Noi restiamo convinti che la Reggia, rappresentando un unicum, salvaguardata nella sua realtà di superbo monumento da vistare ed ammirare, dovrebbe essere un ente di alta cultura, punto di riferimento per iniziative, studi, ricerche ed approfondimenti nei suoi campi di elezione che sono quello storico e quello architettonico e deputato alla divulgazione culturale, ma senza facilismi o banalizzazioni o con la resa agli stilemi del mondo dello spettacolo, il quale mira a divertire ed a svagare più che alla conoscenza.

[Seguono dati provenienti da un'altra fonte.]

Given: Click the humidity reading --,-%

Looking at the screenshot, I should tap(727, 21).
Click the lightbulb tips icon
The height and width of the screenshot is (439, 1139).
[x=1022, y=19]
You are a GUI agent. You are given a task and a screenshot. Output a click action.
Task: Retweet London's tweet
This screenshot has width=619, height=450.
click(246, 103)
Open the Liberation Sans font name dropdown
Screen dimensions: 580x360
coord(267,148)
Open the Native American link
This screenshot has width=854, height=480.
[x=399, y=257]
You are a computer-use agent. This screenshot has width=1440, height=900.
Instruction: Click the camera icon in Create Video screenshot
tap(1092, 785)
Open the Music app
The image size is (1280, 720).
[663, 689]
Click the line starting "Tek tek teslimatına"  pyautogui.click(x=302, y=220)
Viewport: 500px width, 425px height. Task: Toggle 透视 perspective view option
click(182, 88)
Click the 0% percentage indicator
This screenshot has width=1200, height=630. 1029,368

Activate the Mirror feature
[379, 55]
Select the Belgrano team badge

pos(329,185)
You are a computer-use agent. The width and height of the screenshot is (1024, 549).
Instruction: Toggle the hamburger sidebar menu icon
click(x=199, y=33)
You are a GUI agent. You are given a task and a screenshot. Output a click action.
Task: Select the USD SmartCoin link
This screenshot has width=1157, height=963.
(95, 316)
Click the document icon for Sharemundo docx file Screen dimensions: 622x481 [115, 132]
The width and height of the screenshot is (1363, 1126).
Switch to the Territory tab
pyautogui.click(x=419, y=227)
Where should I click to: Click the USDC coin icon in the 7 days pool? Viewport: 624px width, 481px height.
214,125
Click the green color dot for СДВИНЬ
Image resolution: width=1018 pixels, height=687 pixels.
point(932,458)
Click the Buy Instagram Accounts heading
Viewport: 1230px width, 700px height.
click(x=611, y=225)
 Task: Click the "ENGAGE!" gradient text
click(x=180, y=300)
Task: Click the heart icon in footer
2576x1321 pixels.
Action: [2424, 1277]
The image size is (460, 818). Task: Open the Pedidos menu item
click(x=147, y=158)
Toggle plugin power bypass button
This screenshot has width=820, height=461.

La cappella palatina con le sedie con la quale è allestita

Così, anche il cartellone che vi è andato in scena nelle ultime festività non è stato il massimo, con lo spazio dato ad iniziative enogastronomiche o a rappresentazioni di livello dilettantistico. E si è perpetuato l’uso della cappella palatina per gli incontri musicali, a cui si crede di dare il tono dell’ambiente esclusivo, anche a discapito dell’acustica. Ed a proposito delle sedie che vi sono presenti, poiché non di proprietà del museo, non si sa ancora come e da chi vengano gestite. Si riparla di un progetto, già platealmente bocciato dirigendo Felicori, per trasformare la peschiera grande in un acquapark, per la gioia vogatoria delle scolaresche in gita di istruzione. In obbedienza, evidentemente, alla consegna ministeriale che tutto va bene per fare profitti dal monumento attraverso concessioni al privato.

Di mostre di rilievo almeno nazionale neanche lontanamente si parla e l’attenzione al riguardo viene puntualmente distolta con il richiamo ad una sempre prossimo allestimento di Terrae Motus. Questo è quanto e ci fermiamo anche per questione di spazio. Ma non sarebbe male che la città migliore ci ragionasse un attimo, per meritarsi la fortuna che le è capitata  di avere la Reggia del Vanvitelli.